2

I have a PowerShell script that pulls in 1.4+ million rows of data and saves it to a HUGE CSV file that then gets imported into an SQL server. I thought there might be a way to have PowerShell insert the data into the SQL server directly but I am not sure how.

One of my concerns is that I don't want to buffer up the AD result into memory and then write them. I'd rather write them in batches of 1000 or something so memory consumption stays down.

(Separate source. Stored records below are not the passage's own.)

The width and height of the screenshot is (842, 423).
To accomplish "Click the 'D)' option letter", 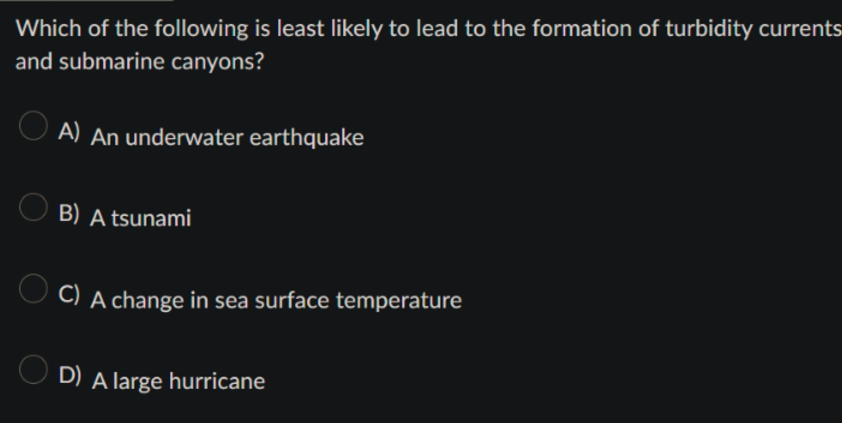I will [x=70, y=375].
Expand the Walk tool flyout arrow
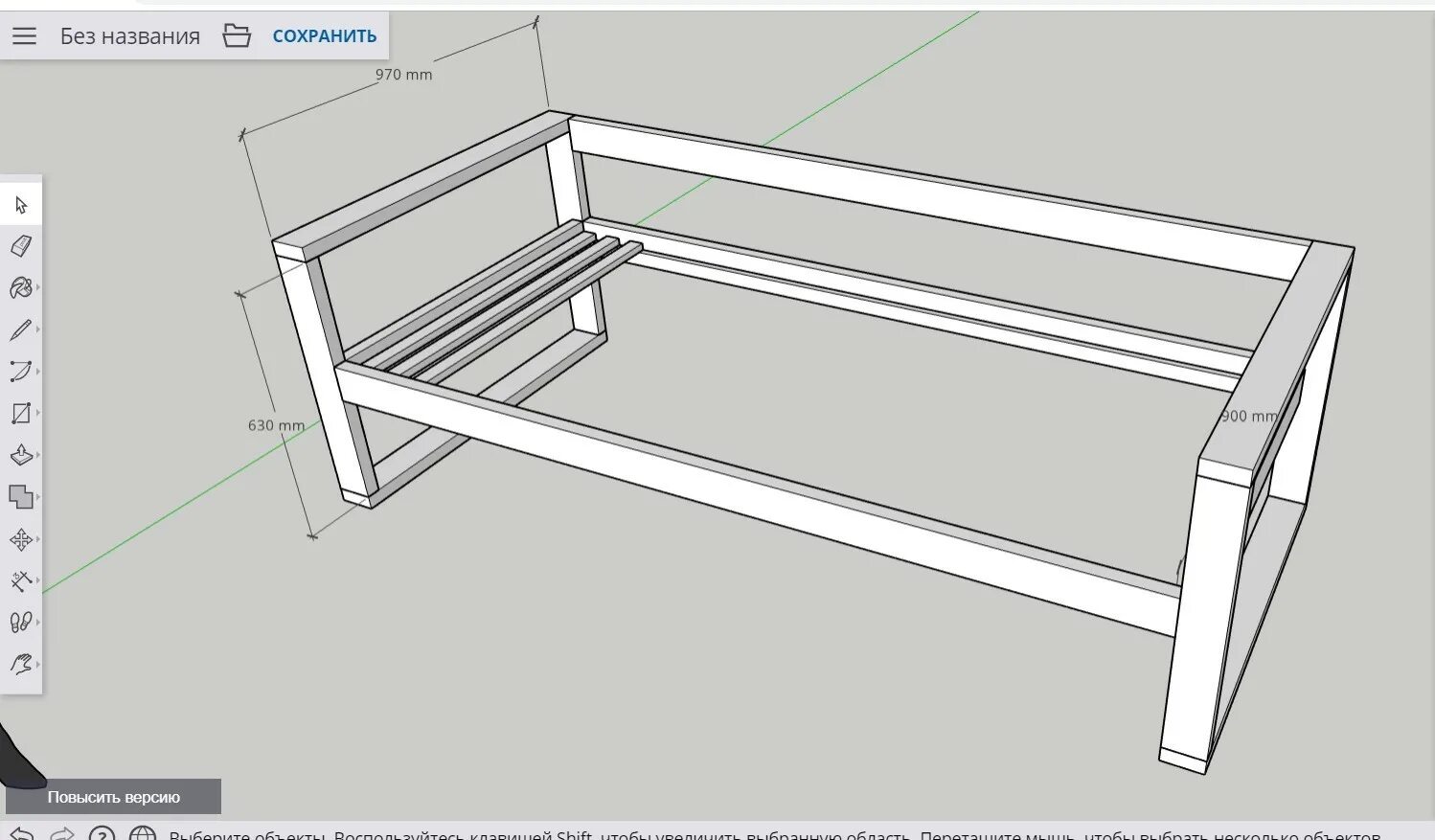This screenshot has height=840, width=1435. [38, 623]
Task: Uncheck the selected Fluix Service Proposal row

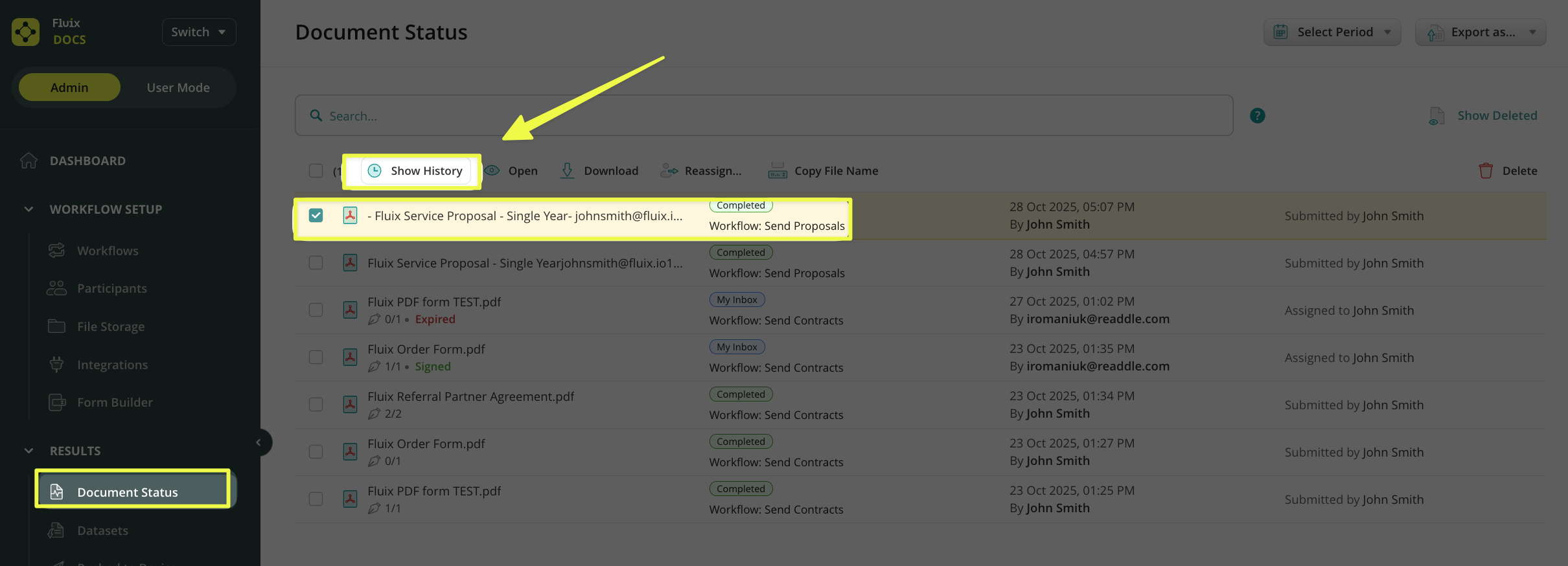Action: pos(316,216)
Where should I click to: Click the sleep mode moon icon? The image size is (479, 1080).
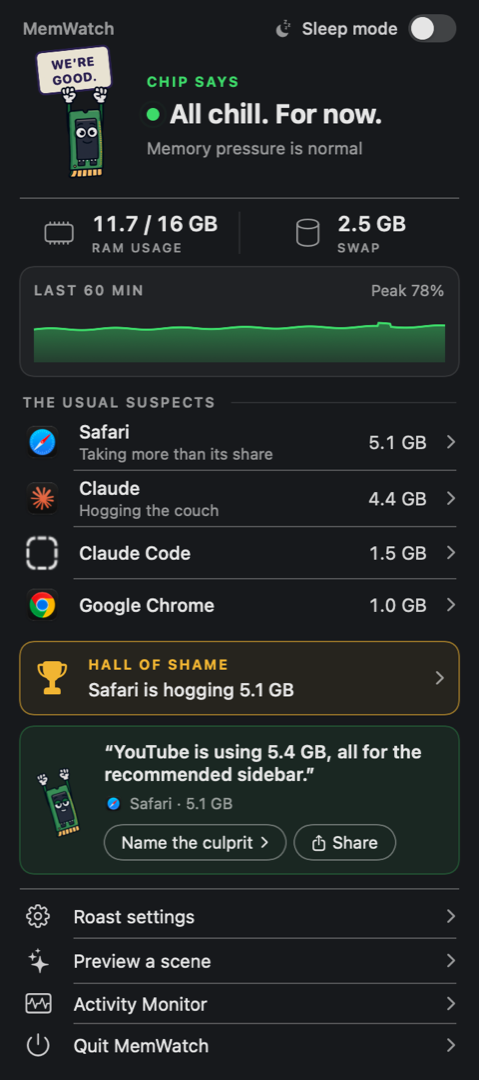click(x=283, y=29)
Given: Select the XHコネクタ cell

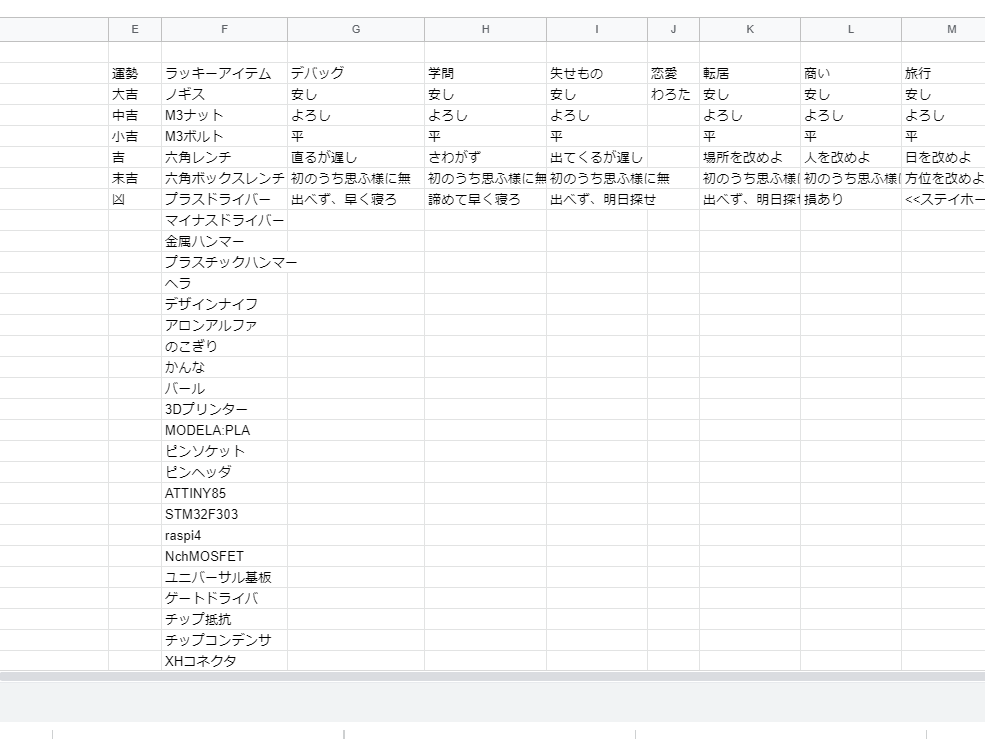Looking at the screenshot, I should click(x=224, y=661).
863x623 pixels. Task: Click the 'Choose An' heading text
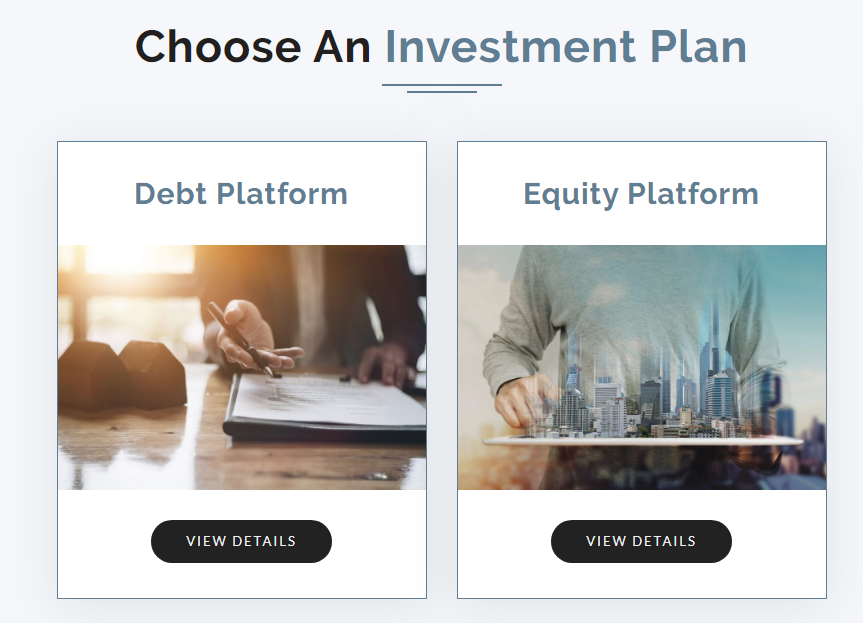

Get 1000 records, save to SQL server, and repeat...

I see articles about how to get PowerShell to write to an SQL server but they all seem to either do ALL data at one time or one record at a time -- both of which seem inefficient to me.

This is the PowerShell script I have to query AD.

# the attributes we want to load
$ATTRIBUTES_TO_GET = "name,distinguishedName"

# split into an array
$attributes = $ATTRIBUTES_TO_GET.split(",")

# create a select string to be used when we want to dump the information
$selectAttributes = $attributes | ForEach-Object {@{n="AD $_";e=$ExecutionContext.InvokeCommand.NewScriptBlock("`$_.$($_.toLower())")}}

# get a directory searcher to search the GC
[System.DirectoryServices.DirectoryEntry] $objRoot = New-Object System.DirectoryServices.DirectoryEntry("GC://dc=company,dc=com")
[System.DirectoryServices.DirectorySearcher] $objSearcher = New-Object System.DirectoryServices.DirectorySearcher($objRoot)

# set properties
$objSearcher.SearchScope = "Subtree"
$objSearcher.ReferralChasing = "All"

# need to set page size otherwise AD won't return everything
$objSearcher.PageSize = 1000

# load the data we want
$objSearcher.PropertiesToLoad.AddRange($attributes)

# set the filter
$objSearcher.Filter = "(&(objectClass=group)(|(name=a*)(name=b*)))"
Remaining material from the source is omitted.